François De Brigode : «Sans doute le moment le plus dramatique que j’aurai eu à vivre dans ma carrière»

François De Brigode : «Sans doute le moment le plus dramatique que j'aurai eu à vivre dans ma carrière»
Pierre Bertinchamps Journaliste

Le présentateur du JT de la RTBF vient de vivre un des pires moments de sa carrière. Après plus de 48 heures d’infos quasi non-stop, François De Brigode exprime son sentiment à Télépro.

De mardi matin à jeudi soir, la RTBF a quasiment été en mode «info non-stop». François De Brigode, mais aussi toute la rédaction du JT, étaient sur le pont pour informer le téléspectateur. «Ce sont bien évidemment des journées fatigantes et stressantes, mais il faut remettre les choses à leurs justes valeurs», exprime le journaliste. «C’est sans importance par rapport à la douleur des familles et des proches des victimes qui sont K.-O. psychologiquement. Les médecins et les urgentistes ont fait un travail formidable. Parler de notre fatigue à côté, ce serait indécent !»

Vous étiez déjà à la rédaction lorsque l’on a appris les deux explosions à Zaventem ?

En général, j’arrive à 8h30. Je ne sais pas pourquoi, ce jour-là, je suis parti plus tôt. J’étais à la place Meiser à 7h55, et j’ai vu trois camions de pompiers foncer vers Zaventem. J’ai trouvé qu’à la manière dont ils conduisaient, on sentait qu’il se passait quelque chose d’important. Peu de temps après, j’ai reçu des notifications sur mon GSM…

Est-ce qu’à la rédaction, il y a une sorte de «plan catastrophe» pour que tout le monde soit sur le pont ?

Le matin, il y a déjà énormément de monde à la rédaction. Que ce soient les présentateurs des JT, les éditeurs ou les journalistes. Et puis, très vite et instinctivement, les journalistes, les caméramen et les monteurs reviennent. Quand on aime son métier, on ne reste pas chez soi dans de pareilles circonstances.

Cette fois-ci, la RTBF a proposé de l’info en continu, et plus une suite de rediffusion d’éditions…

C’est un bon constat, j’ai envie de dire tant mieux… Nous sommes restés en info continue pendant quasi trois jours. Nous avons travaillé en professionnel de l’info qui voulaient informer. Je crois aussi qu’il y avait une demande légitime de la part du téléspectateur de l’être aussi. Dans ces cas-là, tout est complémentaire que ce soit la TV, la radio ou le site internet.

DONNÉES FOURNIES:
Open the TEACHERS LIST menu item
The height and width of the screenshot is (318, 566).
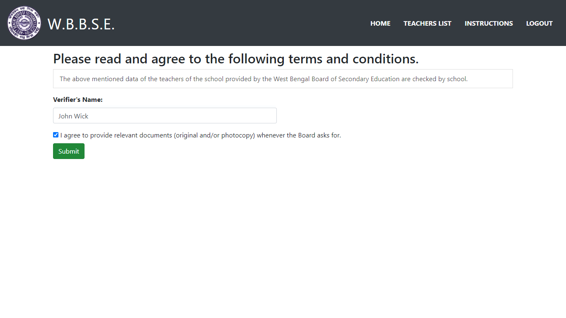coord(427,23)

EXERCICE 1:
D'après le texte fourni, combien de camions de pompiers François De Brigode a-t-il vus foncer vers Zaventem depuis la place Meiser ?
EXERCICE 2:
Reproduisez fidèlement le passage du texte fourni qui s'étend de « Le présentateur du » jusqu'à « sentiment à Télépro. ».

CORRIGÉ 1:
Trois camions de pompiers.

CORRIGÉ 2:
Le présentateur du JT de la RTBF vient de vivre un des pires moments de sa carrière. Après plus de 48 heures d’infos quasi non-stop, François De Brigode exprime son sentiment à Télépro.